Thank you to Calumet County for Edward Schildhauer, for his engineering feats that helped to unite two oceans.

Edward Schildhauer designs a dam.

Photo courtesy of the Wisconsin Historical Society, #67993.

The world needs ditch-diggers, or so the saying goes. And Edward Schildhauer 1897 was one of the world’s best.

Growing up in New Holstein in Wisconsin’s Calumet County, Schildhauer inherited a love of music from his German-immigrant parents. But he couldn’t make a living playing in an orchestra and had to supplement his income by fixing boilers.

Schildhauer designed several of the Panama Canal’s most important features, including the locks that enable ships to climb over the Panamanian isthmus, joining the Atlantic and Pacific.

Sweating through a boiler room taught him two things: that he was pretty good at engineering and that he’d rather be a white-collar worker than a steam-fitter. So he moved to Madison and enrolled at the UW. “The chap from New Holstein … is a hard-working lad,” his math professor said, and Schildhauer put his education to hard use.

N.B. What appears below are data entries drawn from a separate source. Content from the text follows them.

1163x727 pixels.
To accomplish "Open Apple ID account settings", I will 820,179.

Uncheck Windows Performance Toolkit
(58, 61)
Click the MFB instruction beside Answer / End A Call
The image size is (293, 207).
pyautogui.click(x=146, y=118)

An excellent draftsman, Schildhauer earned a patent for developing a system for making blueprints using arc lights. But in 1906, he resigned from his job at Chicago’s Commonwealth Edison to work for what, at the time, was considered the greatest engineering project in the world: the Panama Canal. The project was then just two years old — it would take until 1914 to complete.

Schildhauer designed several of the canal’s most important features, including the locks that enable ships to climb over the Panamanian isthmus and the locomotives that pull vessels across.

In later life, Schildhauer would design aircraft and serve as a politician in California. But he left his mark in perhaps the world’s most important ditch.